Ni Zhengfei, Xu Wei, Dou Wenfang, Xu Hongyu, Xu Zhenghong
School of Medicine and Pharmaceutics, Jiangnan University, Wuxi 214122, China.
Wei Sheng Wu Xue Bao. 2010 Jan;50(1):119-25.
To analyze the diversity and succession of microbes during traditional solid-state fermentation.

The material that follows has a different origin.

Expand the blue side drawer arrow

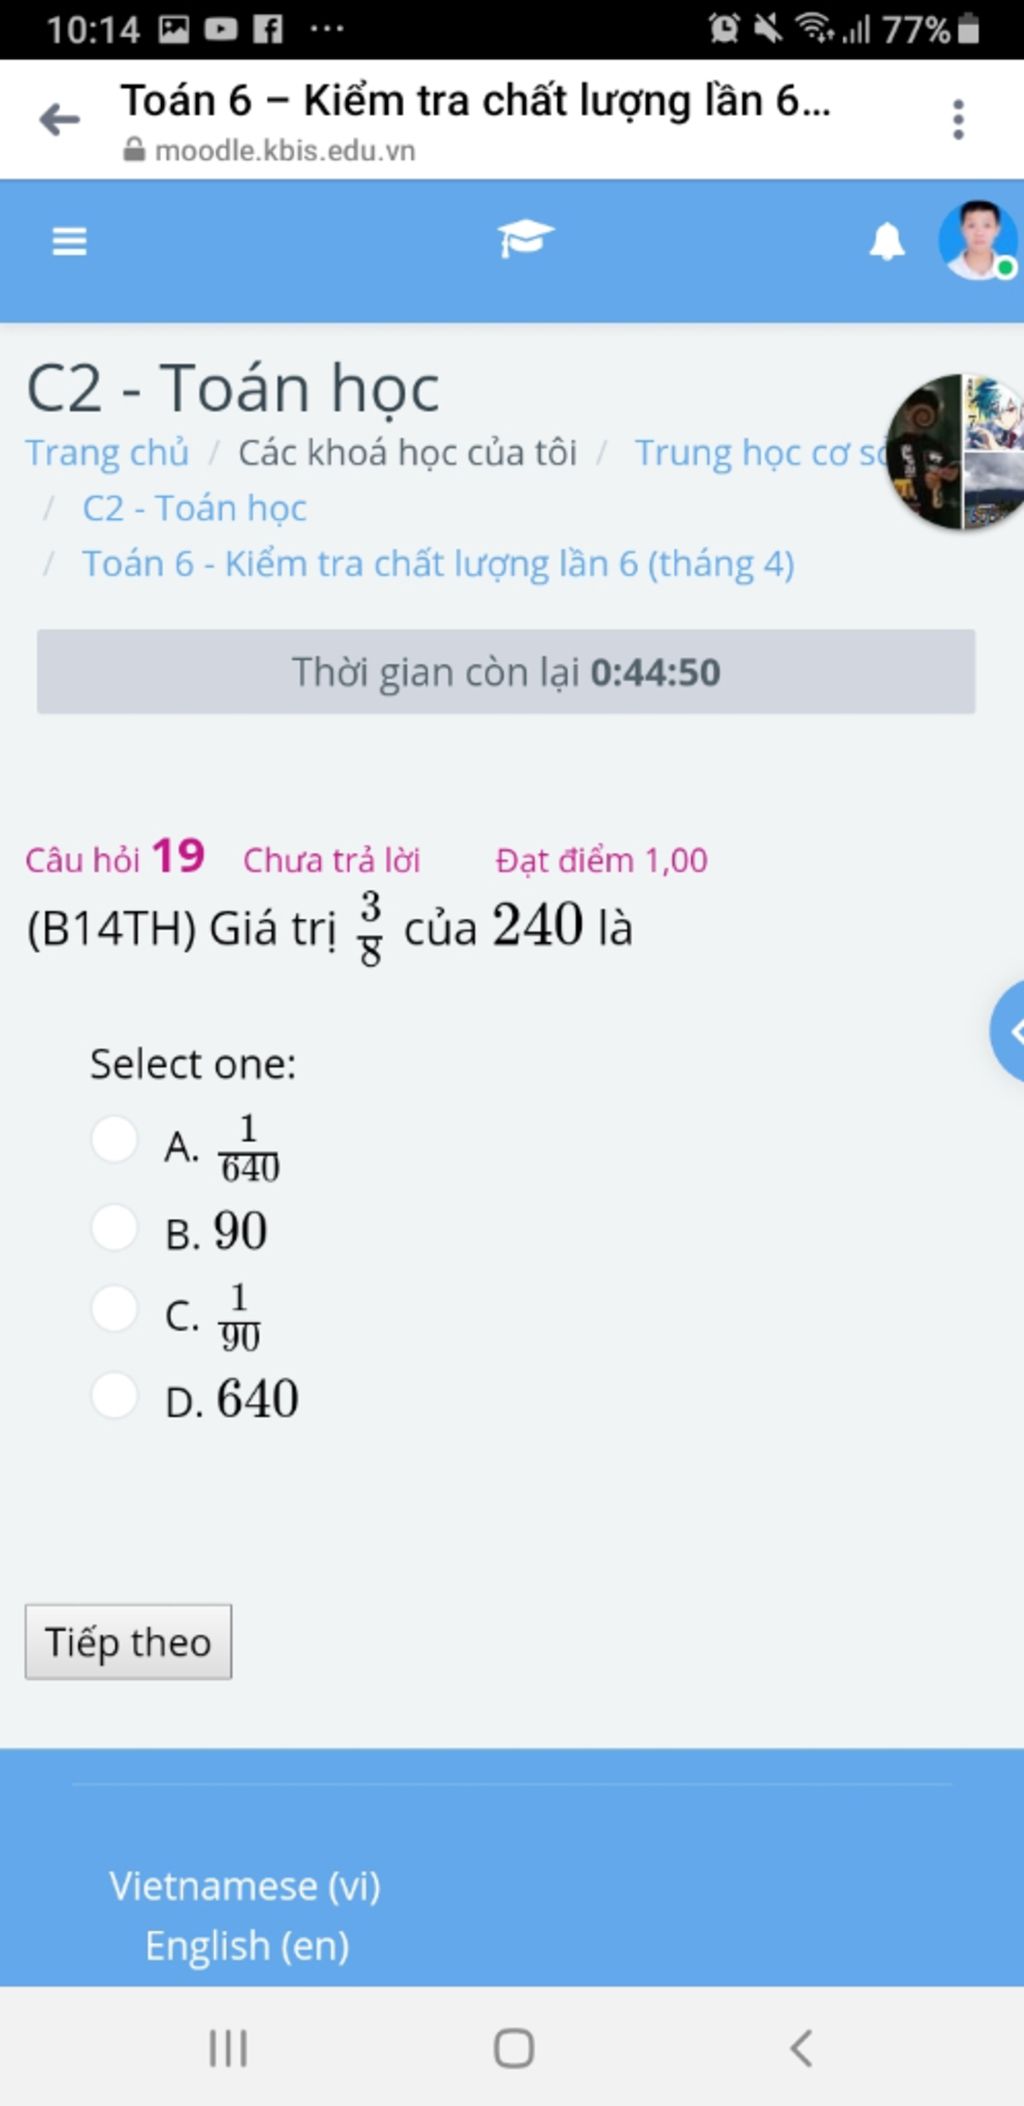[1010, 1031]
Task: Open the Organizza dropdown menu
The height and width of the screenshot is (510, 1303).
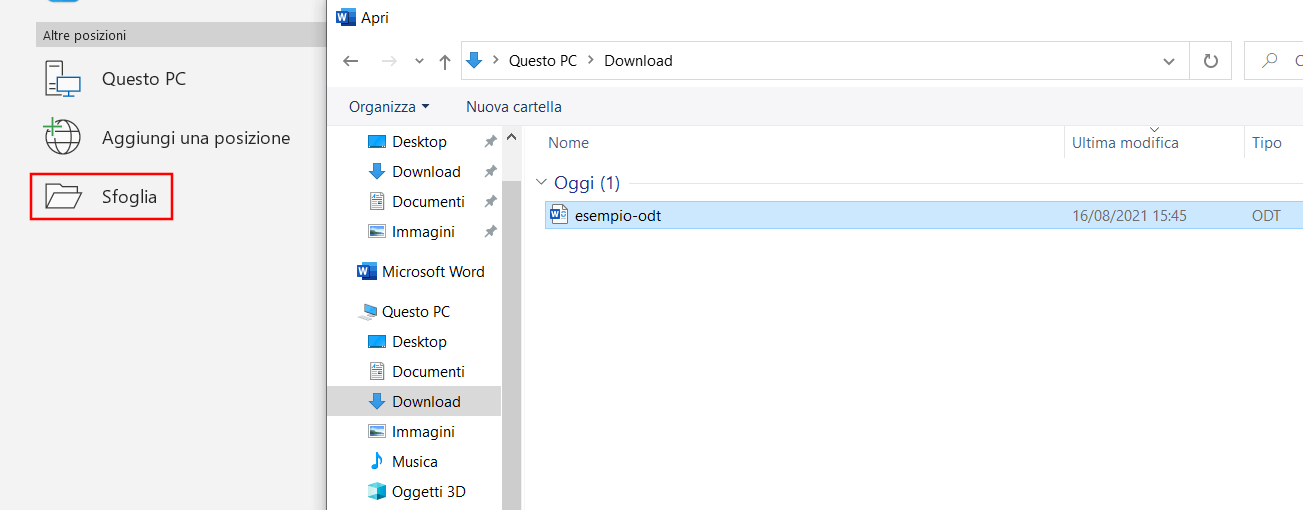Action: pos(388,107)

Taking Zhenjiang vinegar for example, we compared 11 methods for extracting genomic DNA from microbes in solid-culture of Zhenjiang vinegar.
The yield and purity of the DNA were measured by ultraviolet spectrophotometer and real-time PCR. The bacterial and fungal diversity during solid-state fermentation was analyzed by denaturing gradient gel electrophoresis (DGGE).

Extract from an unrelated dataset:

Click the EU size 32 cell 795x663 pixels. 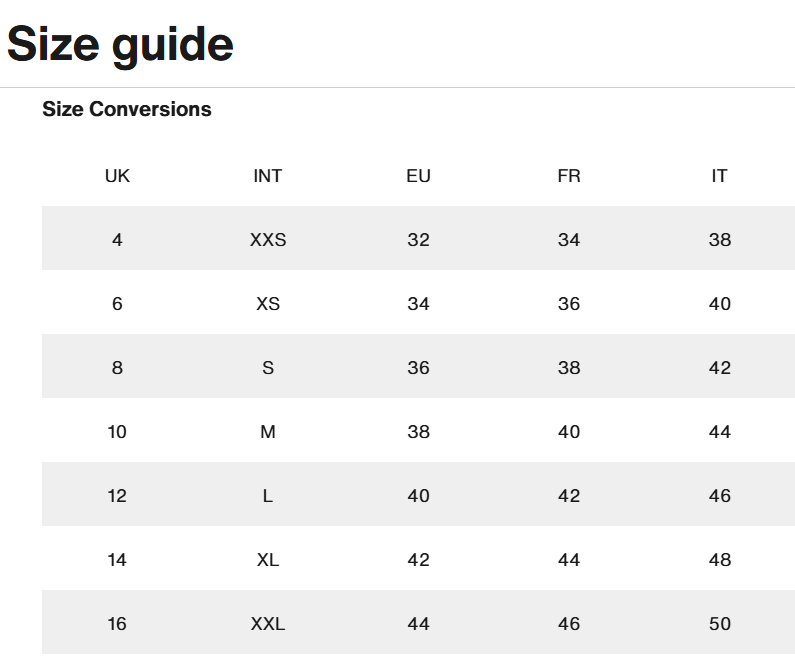click(x=418, y=240)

The highest extraction yield of total DNA was 93.2 +/- 1.5 microg/g dried culture. The quantity of bacteria and fungi reached to the maximum of 1.73 x 10(13) copies x (gram dried culture)(-1) and 6.49 x 10(12) copies x (gram dried culture)(-1), respectively. The community patterns revealed by DGGE were noticeably influenced by the DNA extraction methods. Hereinto, six methods of SDS-based DNA extraction resulted in the larger number of DNA bands.
The results showed that the most effective method was SDS high salt extraction combined with grinding in liquid nitrogen and lysozyme lysis.
分析传统固态发酵过程中微生物的多样性和演替情况。以镇江香醋为例,我们比较了11种从镇江香醋固态培养物中的微生物提取基因组DNA的方法。
采用紫外分光光度计和实时荧光定量PCR测定DNA的产量和纯度。通过变性梯度凝胶电泳(DGGE)分析固态发酵过程中的细菌和真菌多样性。
总DNA的最高提取产量为93.2±1.5μg/g干培养物。细菌和真菌数量分别达到最大值1.73×10¹³拷贝×(克干培养物)⁻¹和6.49×10¹²拷贝×(克干培养物)⁻¹。DGGE显示的群落模式受DNA提取方法的显著影响。其中,基于SDS的六种DNA提取方法产生的DNA条带数量较多。
结果表明,最有效的方法是SDS高盐提取结合液氮研磨和溶菌酶裂解。